# Work to complete
Exactly the lines from the one with "Viewport: 553px width, 383px height." through the end of the records below are needed, minus any pictures.

[Stored data entries]
● ● ●
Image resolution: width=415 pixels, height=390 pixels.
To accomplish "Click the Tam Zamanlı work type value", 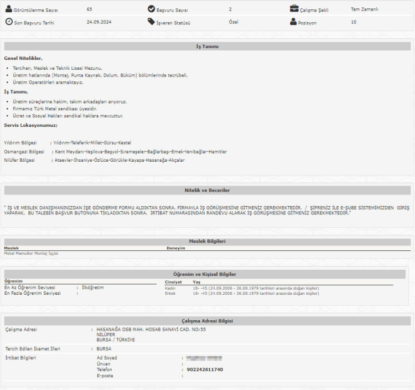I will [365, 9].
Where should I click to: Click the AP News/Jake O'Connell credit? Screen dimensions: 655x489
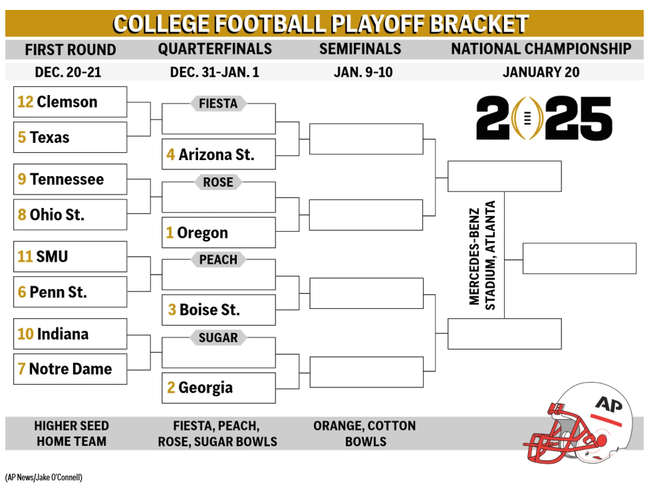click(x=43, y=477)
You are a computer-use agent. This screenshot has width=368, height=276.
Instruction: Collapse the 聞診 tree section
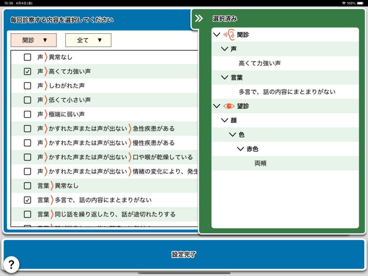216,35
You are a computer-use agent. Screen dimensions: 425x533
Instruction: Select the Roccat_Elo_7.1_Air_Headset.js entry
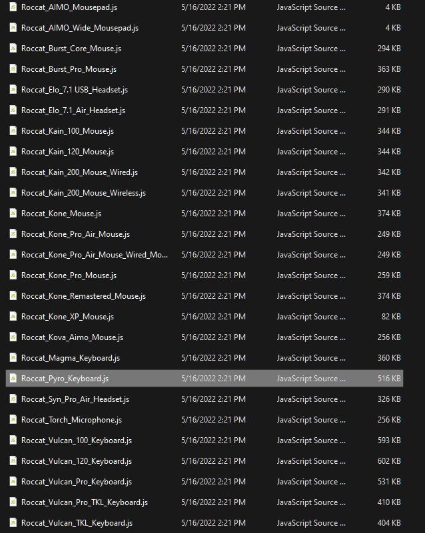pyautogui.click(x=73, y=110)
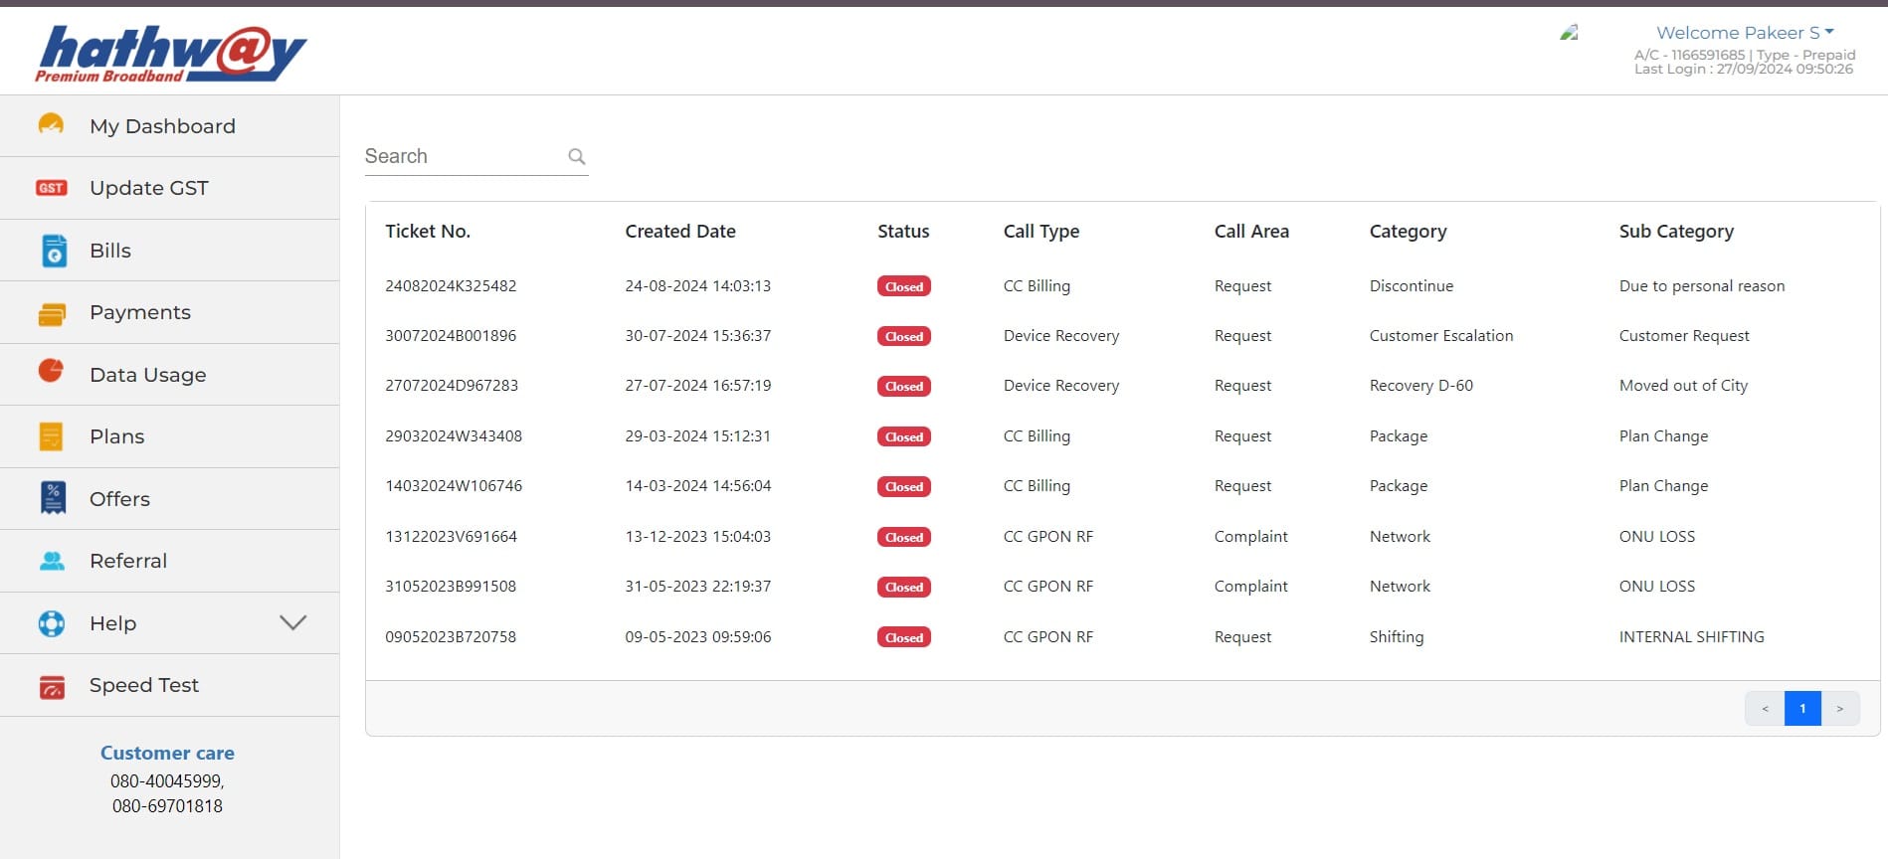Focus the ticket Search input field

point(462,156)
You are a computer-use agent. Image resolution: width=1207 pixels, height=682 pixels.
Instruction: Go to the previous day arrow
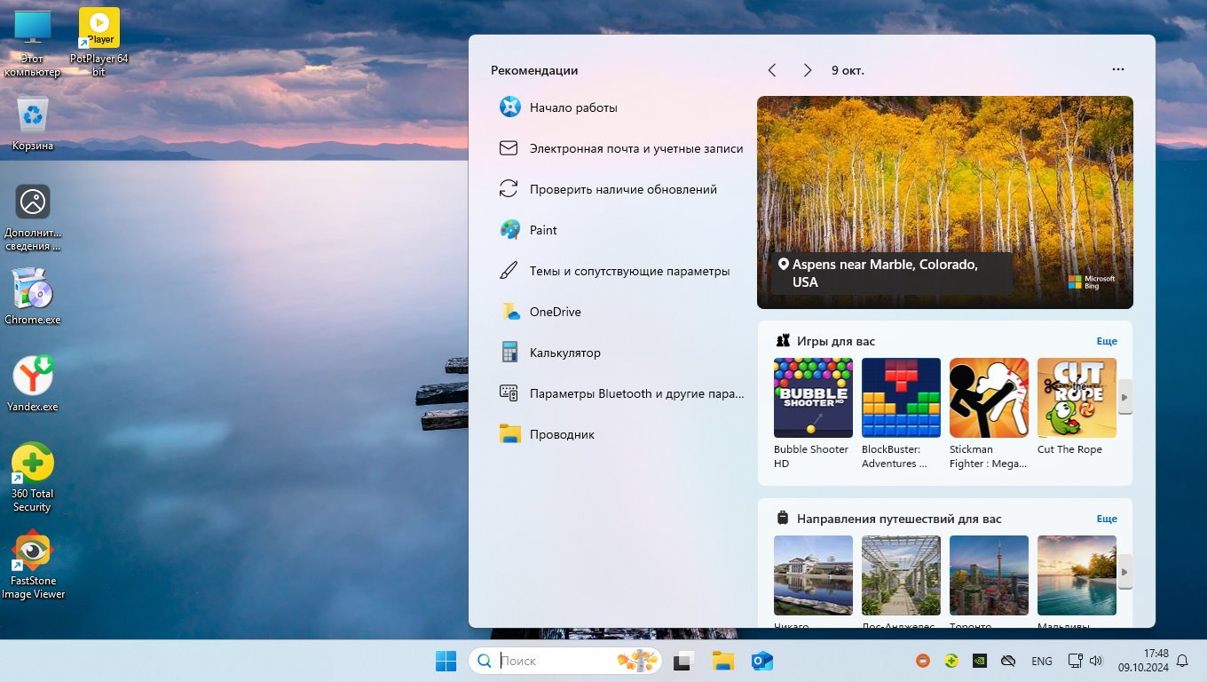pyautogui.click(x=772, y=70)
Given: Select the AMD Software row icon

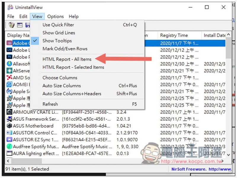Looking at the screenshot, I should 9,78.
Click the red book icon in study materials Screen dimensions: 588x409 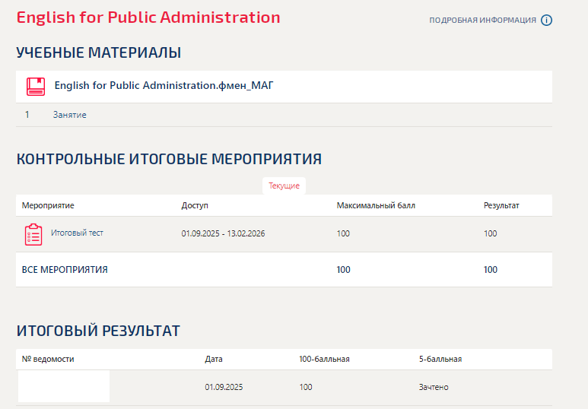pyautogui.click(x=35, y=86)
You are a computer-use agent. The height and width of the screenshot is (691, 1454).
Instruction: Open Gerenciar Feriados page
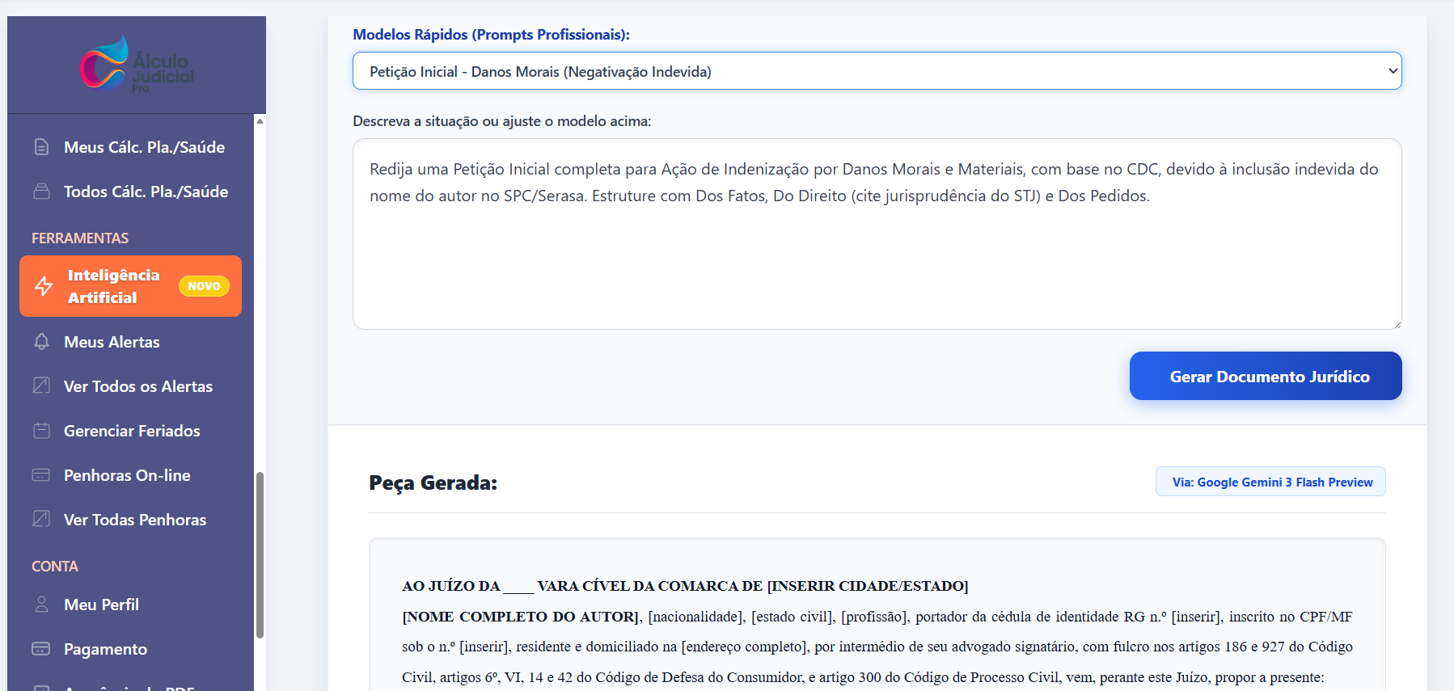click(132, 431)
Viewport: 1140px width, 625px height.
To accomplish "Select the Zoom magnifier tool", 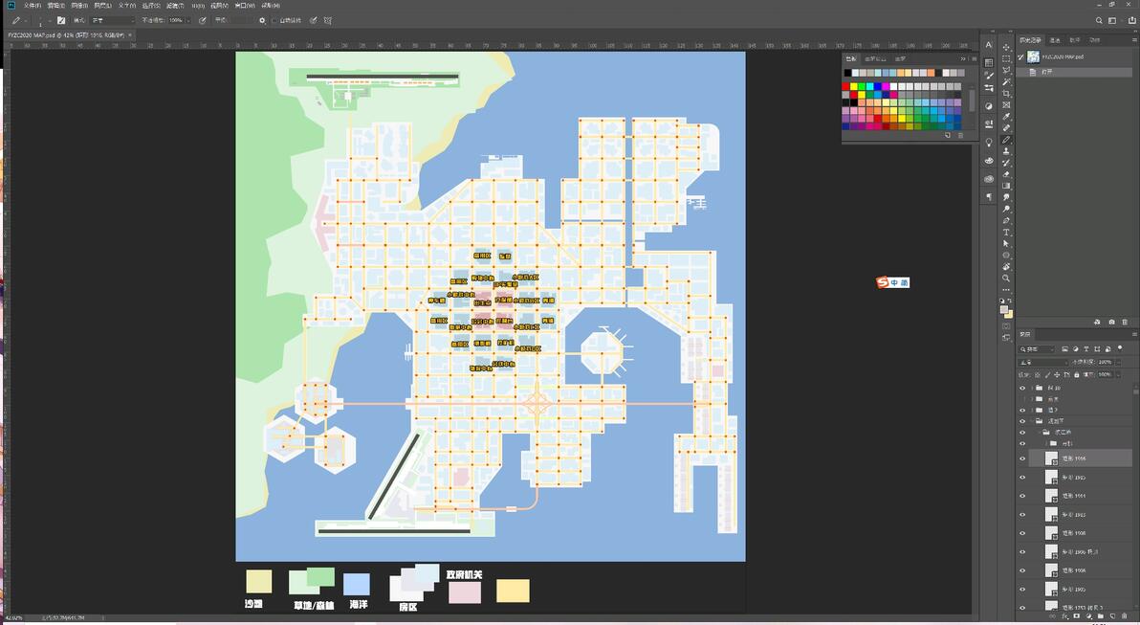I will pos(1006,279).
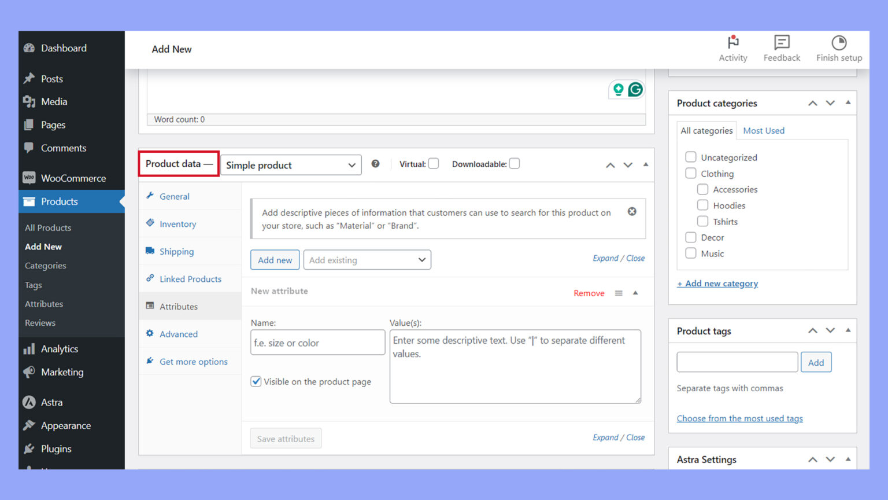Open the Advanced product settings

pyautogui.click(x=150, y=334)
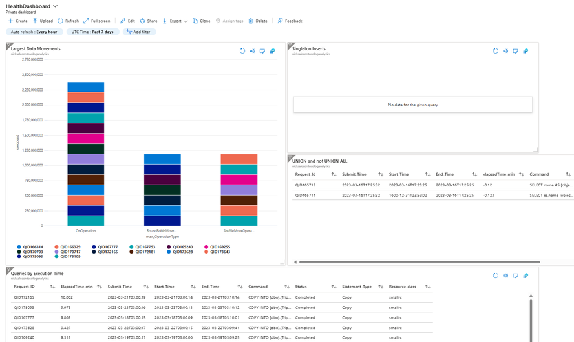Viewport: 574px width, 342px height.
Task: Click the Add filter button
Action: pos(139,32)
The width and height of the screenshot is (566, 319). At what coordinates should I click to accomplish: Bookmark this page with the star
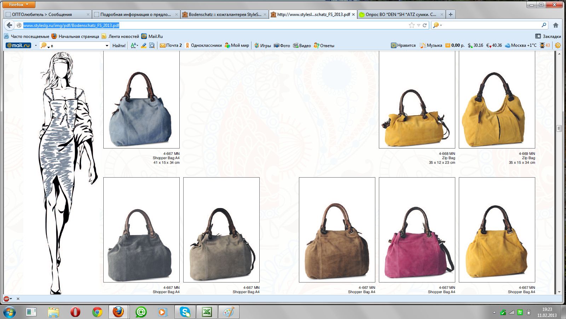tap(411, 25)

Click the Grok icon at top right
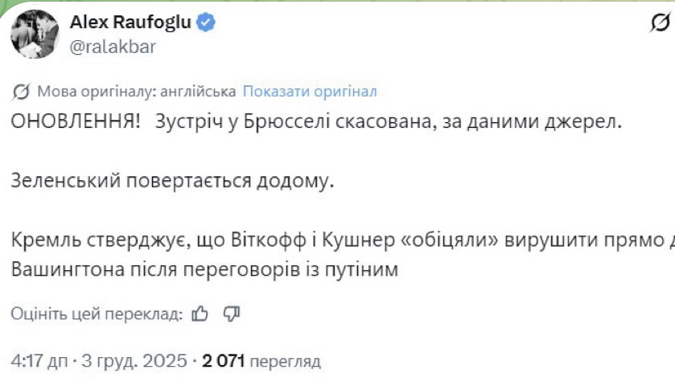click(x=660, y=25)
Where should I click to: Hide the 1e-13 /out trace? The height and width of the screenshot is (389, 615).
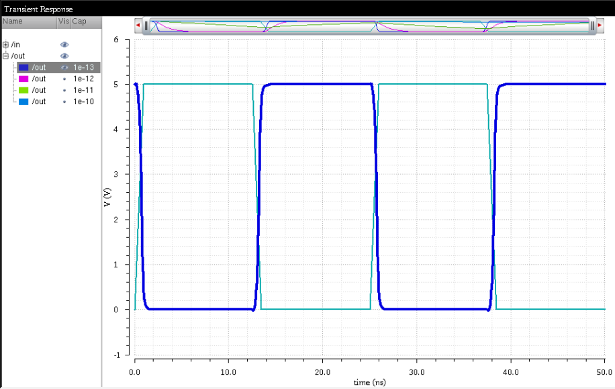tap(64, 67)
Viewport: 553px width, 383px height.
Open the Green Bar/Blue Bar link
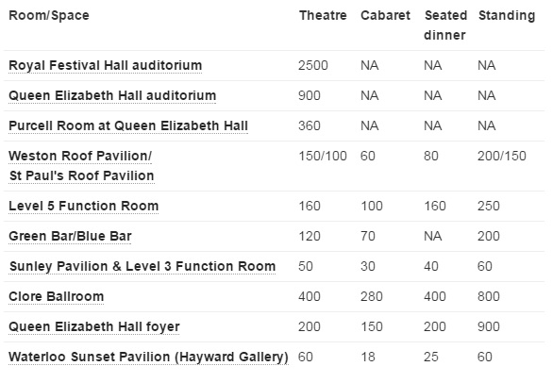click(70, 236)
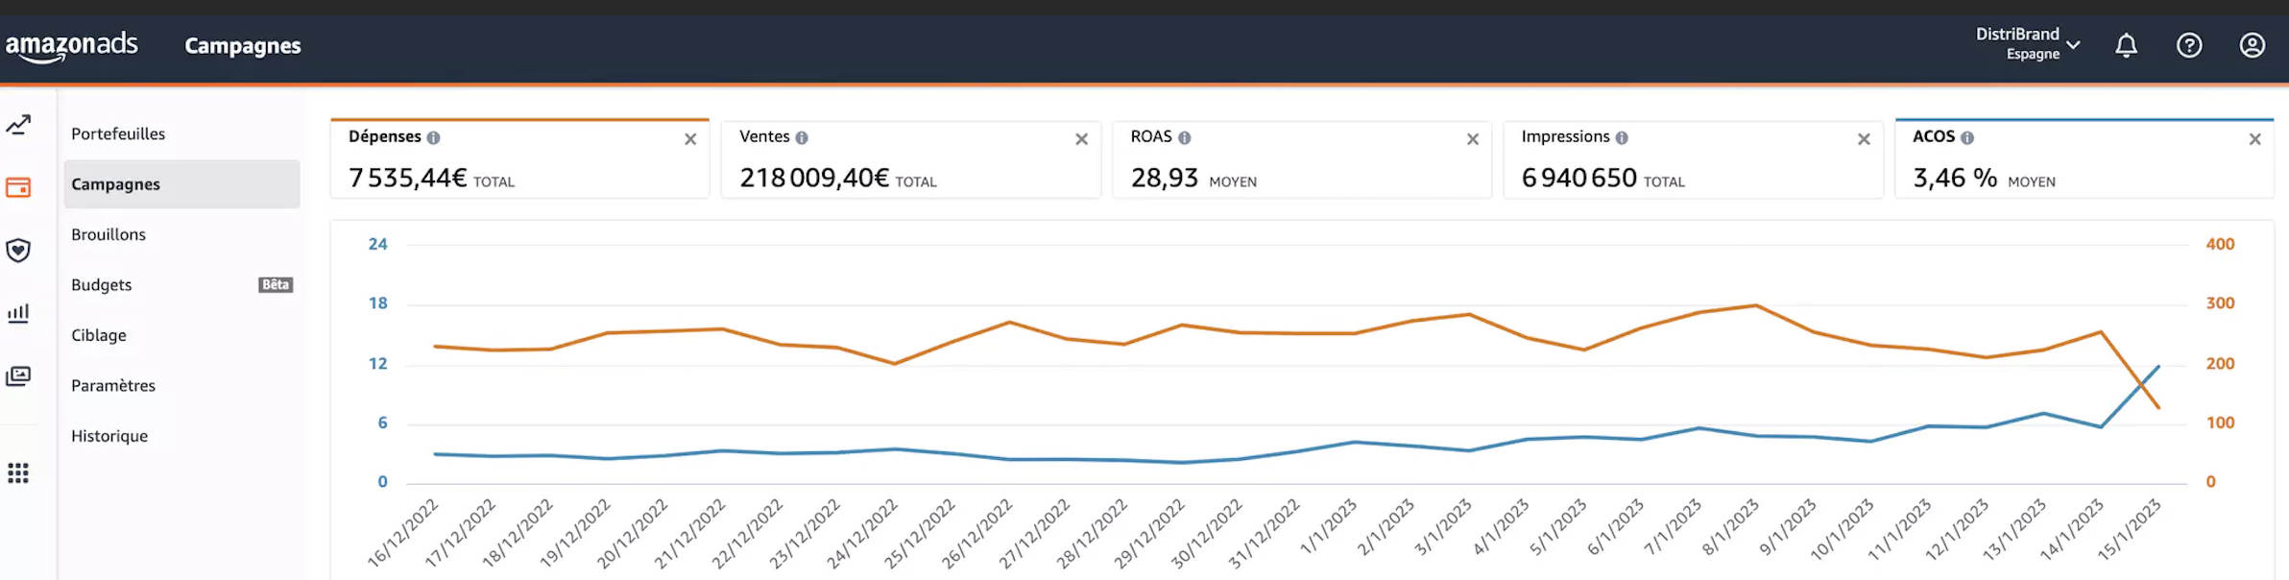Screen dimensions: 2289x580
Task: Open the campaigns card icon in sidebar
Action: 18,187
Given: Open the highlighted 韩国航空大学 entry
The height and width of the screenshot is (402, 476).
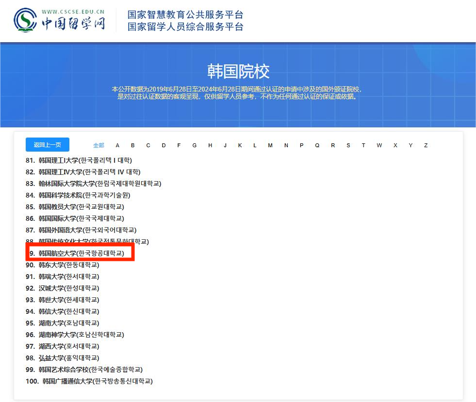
● ● ●
# Your solution
Viewport: 553px width, 383px height.
Open the Green Bar/Blue Bar link
click(70, 236)
Screen dimensions: 2289x580
Task: Open the campaigns card icon in sidebar
Action: 18,187
Given: Open the highlighted 韩国航空大学 entry
The height and width of the screenshot is (402, 476).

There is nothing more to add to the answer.